REPUBLIKA.CO.ID, JAKARTA -- Komisi VI DPR RI meminta kepada pemerintah dan aparat penegak hukum untuk mencegah-tangkal seluruh direksi PT. Jiwasraya (Persero) periode 2015 - 2018. Direksi periode inilah yang menurut Komisi VI menjadi penyebab perusahaan merugi hingga tak mampu membayar polis yang sudah jatuh tempo dan menyebabkan ratusan nasabah merugi.
Anggota Komisi VI DPR RI, Rieke Diah Pitaloka dari Fraksi PDIP menilai kasus yang membelit perusahaan asuransi plat merah ini karena adanya kelalaian direksi dalam menjalankan perusahaan. Ia bahkan menilai, kasus yang membelit perusahaan saat ini merupakan aksi bersama dan dilakukan secara terstruktur.

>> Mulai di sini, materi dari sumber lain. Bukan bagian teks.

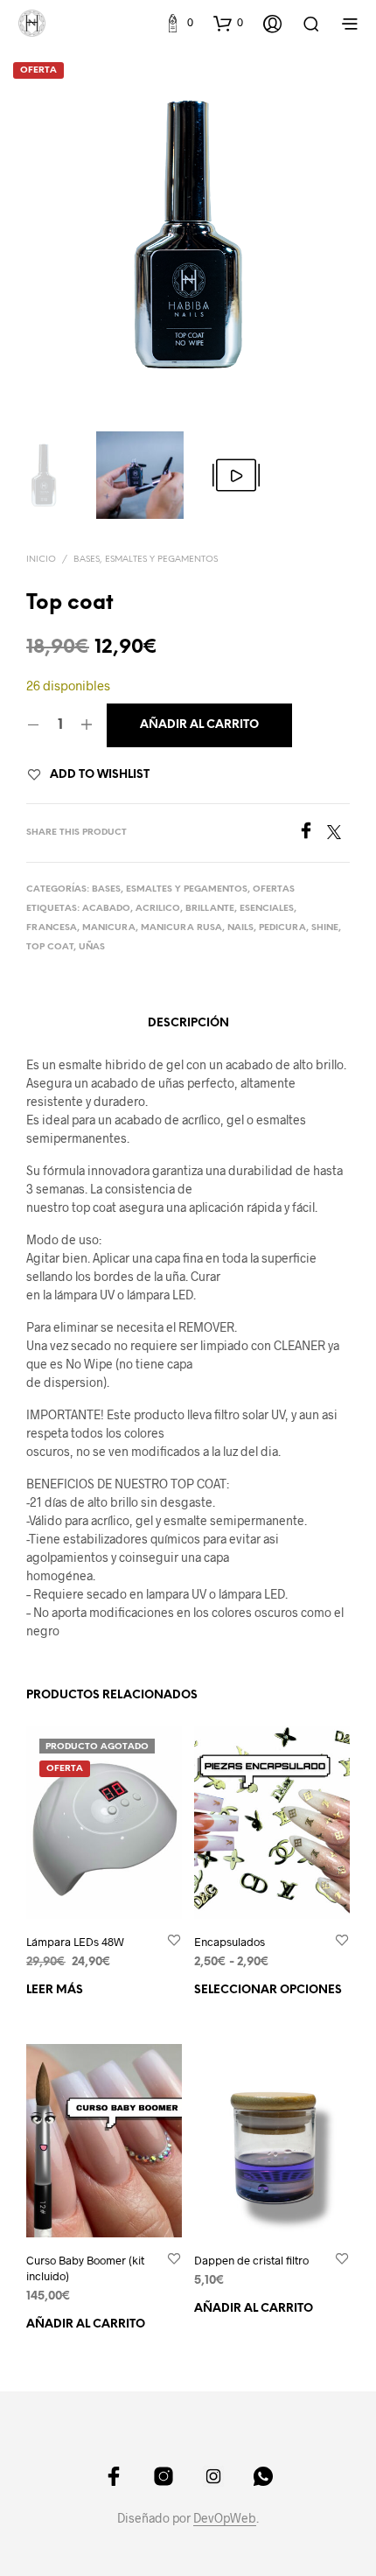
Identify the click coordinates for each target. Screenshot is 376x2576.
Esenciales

"Saya mengusulkan rapat hari ini, merekomendasikan kepada pemerintah untuk melakukan pencekalan terhadap direksi-direksi yang lama," ujar Rieke pada rapat dengar pendapat DPR dengan direksi Jiwasraya, Senin (16/12).
Wakil Ketua Komisi VI DPR RI, Aria Bima pun merekomendasikan pencekalan ini dan tertuang dalam kesimpulan rapat. Ia juga meminta kepada aparat penegak hukum untuk bisa melanjutkan proses hukum yang sudah berjalan dan mengusut tuntas persoalan ini.
"Komisi VI DPR RI meminta penyelesaian permasalahan polis bancassurance nasabah PT Asuransi Jiwasraya (Persero)lewat penegakan hukum tetep dijalankan dimulai dengan melakukan pencekalan terhadap direksi PT Asuransi Jiwasraya (Persero) periode 2013-2018," ujar Aria.
PT Jiwasraya (Persero) mengakui salah satu penyebab perusahaan gagal membayar polis kepada para nasabahnya adalah karena kesalahan strategi dalam berinvestasi. Direktur Utama Jiwasraya Hexana Tri Sasongko menjelaskan, kesalahan strategi ini membut perusahaan harus menanggung beban keuangan yang menggulung dari tahun ke tahun.
Hexana menjelaskan kesalahan strategi adalah penempatan usaha yang semestinya mayoritas ditempatkan ke goverment bond, malah dimasukan ke dalam skema investasi reksa dana saham. Berdasarkan paparannya, komposisi portofolio investasi keuangan asuransi jiwa tidak sejalan dengan rencana jangka panjang (5 tahun) perusahaan.
Berdasarkan rencana panjang perseroan, seharusnya goverment bond menjadi instrumen investasi paling besar yaitu sebesar 30 persen. Termasuk juga obligasi korporasi non BUMN, instrumen Bank Indonesia (BI) 30 persen.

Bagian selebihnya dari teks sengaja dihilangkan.